━━━ Text excerpt

The Timberwolves have decided their path to success involves building the best possible team around Anthony Edwards, writes Jon Krawczynski of The Athletic. The top pick in the 2020 draft took another step forward this year, averaging 24.6 points per game during the regular season and 31.6 PPG in the first-round loss to Denver. In a news conference last week, president of basketball operations Tim Connelly said Edwards will be “paramount” in all the team’s future personnel moves.
“We’re tasked with developing, I think, the best 21-year-old in the world who’s a … great, great kid who wants it, who’s so competitive, whose work ethic is off the charts,” Connelly said. “As he grows, we want him to see winning and we want him to be around winners.”
The Wolves were criticized for giving up a large collection of assets to acquire Rudy Gobert from Utah, but Connelly said that trade and the signing of Kyle Anderson were part of a strategy to ensure that Minnesota would remain a playoff contender. The front office wants Edwards to get as much postseason experience as possible early in his career.
“I think too often in our league the development coincides with losing, and we feel pretty strongly that the best way to learn to win is to win early and to win often,” Connelly said. “But certainly it’s a challenge to ensure that we’re doing anything and everything to make sure that he’s developing, not just individually but the team’s developing at a level that we think that we can get to. That’ll be the challenge this offseason.”
There’s more from Minnesota:
- It doesn’t appear the team will undergo major changes this summer, Krawczynski adds. Connelly told reporters that the Wolves “really like” their current starting five and that Edwards has good chemistry with Karl-Anthony Towns and the rest of the rotation. As Krawczynski points out, injuries limited the starters to seven games together after Mike Conley joined the team in February.

━━━━━━

■ Task 1
Decide whether each of the following statements agrees with the Timberwolves text: (a) Edwards averaged 31.6 points per game in the first-round loss to Denver; (b) the Wolves acquired Rudy Gobert from Denver; (c) after Mike Conley joined, the starters played ten games together. Answer yes or no for each and quote the words of the text that settle it.

━━━ Entries

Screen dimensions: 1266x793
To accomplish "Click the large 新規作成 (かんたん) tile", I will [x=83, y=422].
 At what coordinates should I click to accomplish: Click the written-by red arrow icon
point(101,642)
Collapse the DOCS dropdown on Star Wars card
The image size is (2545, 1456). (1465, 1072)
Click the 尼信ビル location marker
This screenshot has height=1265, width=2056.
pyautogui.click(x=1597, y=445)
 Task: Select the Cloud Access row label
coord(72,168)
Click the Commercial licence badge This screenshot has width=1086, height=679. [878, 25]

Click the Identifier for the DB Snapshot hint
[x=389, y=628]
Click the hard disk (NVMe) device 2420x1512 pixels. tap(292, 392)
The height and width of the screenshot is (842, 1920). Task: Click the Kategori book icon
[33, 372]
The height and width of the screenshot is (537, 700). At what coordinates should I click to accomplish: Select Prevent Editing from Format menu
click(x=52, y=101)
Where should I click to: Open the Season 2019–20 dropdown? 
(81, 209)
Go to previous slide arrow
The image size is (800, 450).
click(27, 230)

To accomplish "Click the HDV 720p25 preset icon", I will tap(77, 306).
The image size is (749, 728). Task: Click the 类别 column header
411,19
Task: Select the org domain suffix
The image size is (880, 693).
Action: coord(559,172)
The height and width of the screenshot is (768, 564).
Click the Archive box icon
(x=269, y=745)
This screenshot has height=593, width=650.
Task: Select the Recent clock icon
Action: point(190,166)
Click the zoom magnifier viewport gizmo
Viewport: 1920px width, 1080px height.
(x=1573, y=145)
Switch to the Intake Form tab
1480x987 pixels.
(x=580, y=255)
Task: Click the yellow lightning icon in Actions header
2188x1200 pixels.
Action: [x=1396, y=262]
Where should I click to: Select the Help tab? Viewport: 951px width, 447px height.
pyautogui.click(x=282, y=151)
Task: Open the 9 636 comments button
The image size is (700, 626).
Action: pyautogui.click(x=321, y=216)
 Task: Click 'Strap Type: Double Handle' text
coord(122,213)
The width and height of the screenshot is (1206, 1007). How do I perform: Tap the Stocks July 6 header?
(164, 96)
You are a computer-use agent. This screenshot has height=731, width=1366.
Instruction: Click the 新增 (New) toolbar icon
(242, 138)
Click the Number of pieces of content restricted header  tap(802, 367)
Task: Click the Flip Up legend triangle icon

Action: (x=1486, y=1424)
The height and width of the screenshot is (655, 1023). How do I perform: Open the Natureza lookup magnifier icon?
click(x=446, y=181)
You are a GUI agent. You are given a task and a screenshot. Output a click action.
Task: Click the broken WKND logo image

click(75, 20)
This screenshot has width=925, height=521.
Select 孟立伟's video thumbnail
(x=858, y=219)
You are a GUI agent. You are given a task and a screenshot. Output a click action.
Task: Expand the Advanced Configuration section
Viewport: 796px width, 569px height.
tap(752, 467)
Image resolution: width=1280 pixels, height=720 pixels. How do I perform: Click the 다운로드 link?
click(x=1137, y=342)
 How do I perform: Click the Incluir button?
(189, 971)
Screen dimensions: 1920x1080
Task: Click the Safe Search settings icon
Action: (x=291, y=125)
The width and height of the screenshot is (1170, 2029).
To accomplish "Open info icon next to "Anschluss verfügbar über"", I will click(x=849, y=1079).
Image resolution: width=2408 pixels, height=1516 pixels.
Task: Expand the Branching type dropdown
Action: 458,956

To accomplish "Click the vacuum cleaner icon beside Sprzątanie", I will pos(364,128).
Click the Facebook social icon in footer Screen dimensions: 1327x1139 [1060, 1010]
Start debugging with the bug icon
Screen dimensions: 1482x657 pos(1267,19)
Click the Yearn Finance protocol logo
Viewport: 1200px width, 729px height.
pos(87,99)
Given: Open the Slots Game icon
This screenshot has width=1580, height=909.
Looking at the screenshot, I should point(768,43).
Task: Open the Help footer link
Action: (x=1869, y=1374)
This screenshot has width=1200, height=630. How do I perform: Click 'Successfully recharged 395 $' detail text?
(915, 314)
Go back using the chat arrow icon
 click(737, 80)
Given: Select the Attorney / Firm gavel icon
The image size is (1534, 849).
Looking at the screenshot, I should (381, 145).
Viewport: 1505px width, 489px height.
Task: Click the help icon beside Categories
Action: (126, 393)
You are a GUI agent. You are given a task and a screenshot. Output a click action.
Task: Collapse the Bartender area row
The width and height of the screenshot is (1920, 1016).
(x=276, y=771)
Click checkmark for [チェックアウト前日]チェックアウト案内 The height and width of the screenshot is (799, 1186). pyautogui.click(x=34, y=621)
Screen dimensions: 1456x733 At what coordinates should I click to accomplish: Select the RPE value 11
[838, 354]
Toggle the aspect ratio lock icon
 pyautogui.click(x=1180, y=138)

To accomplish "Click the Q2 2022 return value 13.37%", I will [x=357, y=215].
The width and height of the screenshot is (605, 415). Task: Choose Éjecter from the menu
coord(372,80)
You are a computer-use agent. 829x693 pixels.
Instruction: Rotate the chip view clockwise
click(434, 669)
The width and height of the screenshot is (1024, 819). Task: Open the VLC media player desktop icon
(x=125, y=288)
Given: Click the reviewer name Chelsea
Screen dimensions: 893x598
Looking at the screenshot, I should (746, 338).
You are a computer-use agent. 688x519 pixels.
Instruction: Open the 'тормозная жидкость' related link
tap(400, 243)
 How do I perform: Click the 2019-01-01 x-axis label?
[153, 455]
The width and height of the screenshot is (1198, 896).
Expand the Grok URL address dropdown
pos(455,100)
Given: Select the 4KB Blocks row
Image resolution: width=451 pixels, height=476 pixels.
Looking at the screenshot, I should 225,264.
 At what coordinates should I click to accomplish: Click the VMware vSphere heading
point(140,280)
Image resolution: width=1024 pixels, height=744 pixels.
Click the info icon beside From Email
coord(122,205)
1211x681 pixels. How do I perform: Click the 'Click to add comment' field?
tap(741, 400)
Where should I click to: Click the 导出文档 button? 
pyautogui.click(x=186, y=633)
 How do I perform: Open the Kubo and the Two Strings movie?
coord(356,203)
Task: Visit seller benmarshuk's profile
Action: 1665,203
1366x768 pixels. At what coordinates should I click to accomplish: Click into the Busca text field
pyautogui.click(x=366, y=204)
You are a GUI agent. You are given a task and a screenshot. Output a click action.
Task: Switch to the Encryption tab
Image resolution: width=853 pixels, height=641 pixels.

━━━━━━

■ Task 2
Report every line of the records that contains the word "button", copying each line in full.

■ Worked answer 1
(a) Yes: "31.6 PPG in the first-round loss to Denver"
(b) No: "to acquire Rudy Gobert from Utah"
(c) No: "injuries limited the starters to seven games together after Mike Conley joined the team in February"

■ Worked answer 2
Task: Open the 9 636 comments button
 How do I perform: Click the Incluir button?
Where should I click to: Click the 导出文档 button? 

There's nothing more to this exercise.